I did a quick look up, it's the Haliade-X in Rotterdam port. 260m tall, each blade is 107m long! Seems they expect these to hit 14MW for the production versions.
Looks like they plan to install 100s of these at the Dogger Bank Wind Farm project (along with other similar sized units from different manufacturers), for a total generating capacity of 4.8 GW.
So not even half of the 13GW, and that's going to be the largest offshore windfarm ever built (till the next one of course) :-)
"Still, the costs to construct canal-top solar systems can become much more expensive. Among the costs that Indian officials have run into is the need to galvanize panel supports with zinc due to increased risk of corrosion, and finding canals that are not too narrow, which would be inefficient, or too wide, making construction costs too high."
California could instead eliminate its "sanctuary cities" and repatriate its millions of illegal aliens, which would reap promptly greater returns, including profoundly reduced water usage.
I suspect this hasn't happened because when it comes to repatriating Aliens, typically either their engines have broken or no-one get through to anyone that can offer them a lift home.
Although you're certainly right about the water - that Alien that looked just like David Bowie turned up a few years ago, he was definitely after the water.
The term illegal alien, as defined by U.S. law, is dispassionate.

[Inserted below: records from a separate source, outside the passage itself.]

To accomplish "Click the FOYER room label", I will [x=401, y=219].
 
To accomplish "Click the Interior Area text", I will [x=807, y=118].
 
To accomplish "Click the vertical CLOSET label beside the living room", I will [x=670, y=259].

Its context is well understood.
Its deliberate rewording by agenda-driven activists and the media is flagrant propaganda and should be called out as such.

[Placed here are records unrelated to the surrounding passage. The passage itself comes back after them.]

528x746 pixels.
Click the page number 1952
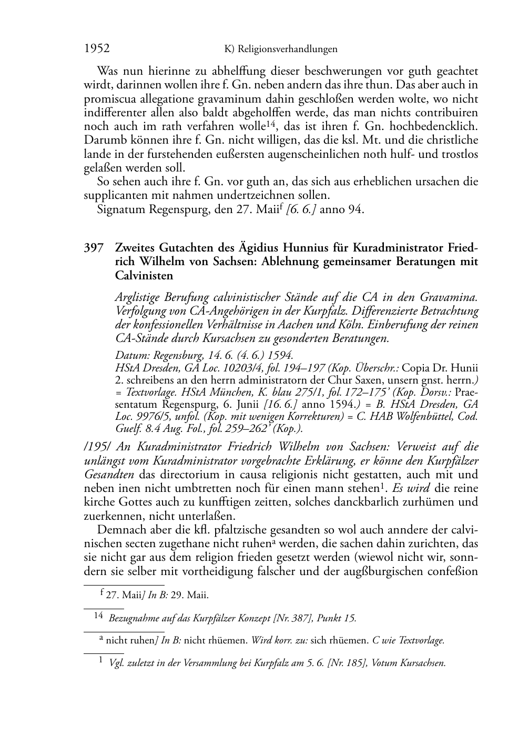coord(97,48)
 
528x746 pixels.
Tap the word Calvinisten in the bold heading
coord(144,275)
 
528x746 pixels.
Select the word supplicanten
coord(115,195)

Regarding Bowie's character: The extraterrestrial was not an economic refugee. The United States would likely bend over backward, as much as practicable, to help such an alien and his people, assuming, of course, that they were not the predatory lizards from "V" or the like. The last unhingeable jaw that anyone here wanted to see was Linda Lovelace's.

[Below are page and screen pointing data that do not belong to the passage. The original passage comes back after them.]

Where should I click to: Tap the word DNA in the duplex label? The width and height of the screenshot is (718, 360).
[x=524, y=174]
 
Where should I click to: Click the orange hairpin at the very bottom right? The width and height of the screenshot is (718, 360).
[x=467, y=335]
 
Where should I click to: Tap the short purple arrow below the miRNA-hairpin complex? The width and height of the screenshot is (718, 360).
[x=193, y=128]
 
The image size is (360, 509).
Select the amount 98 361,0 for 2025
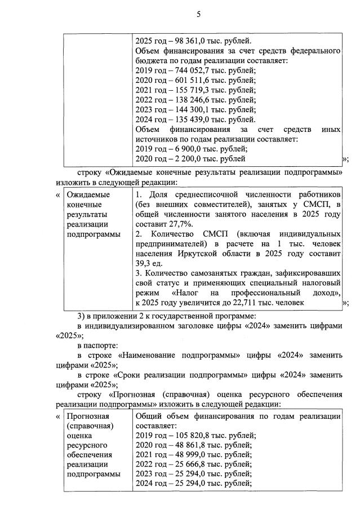point(194,41)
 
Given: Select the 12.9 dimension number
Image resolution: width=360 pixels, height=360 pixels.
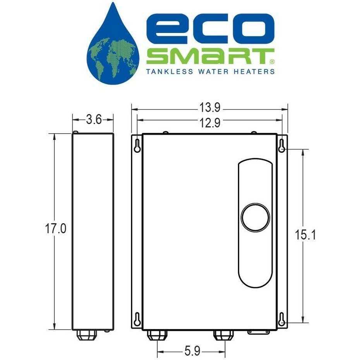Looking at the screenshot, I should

Good movie (his, not hers)!
A typical domestic solar panel is 1.85m2 with 370W output (peak).
Using those figures, your 13GW (peak) will be 35.1 million panels, with an area of 65 million m2, or 6500 hectares.
We don't know the width of the canals, but if we're talking 4000 miles ~= 6400km, that means roughly a 10 metre span on average.
What nobody seems to have mentioned is the cost. 35 million panels, even at $100 each, is $3.5 billion. That's without 4,000 miles of supporting structure, or the inverters, or the electrical interconnections.
Still - a lot cheaper than HS2, and probably more benefit. (Thinks: train tracks are uncovered most of the time. You could lay solar panels on the sleepers?!)
Irrigation in California, especially Central Valley, is an example of abuse of a scarce resource: water. If there is less irrigation, you need fewer canals for the water and will thus lose less to evaporation.
In the meantime by all means cover the canals. Also, install panels over the fruit trees in the above mentioned Central Valley and elsewhere. This will provide power for the warms and protect the trees
"Because the microclimate adjacent to irrigation canals is somewhat cooler than the surrounding air, TID said the project will also keep solar panels cool, fighting heat-based efficiency losses. "
Not to rain on their parade, but the reason for the cooler microclimate is due to the evaporative cooling effect of the water.
Assuming the cover results in a greatly reduced amount of evaporation, the microclimates will be greatly reduced in size and delta temp.
On the other hand, having slowly moving water somewhat close to the back sides of the PV arrays does create an opportunity: a network of tubing on the backsides, and the occasional PV powered pump, can circulate water from the cooler canal water, chill down the PVs, and deposit the warmer water back into the canal.
Tests would need to be done to see whether the cooling is worth the extra $ - maybe just have the little pumps run in the summer?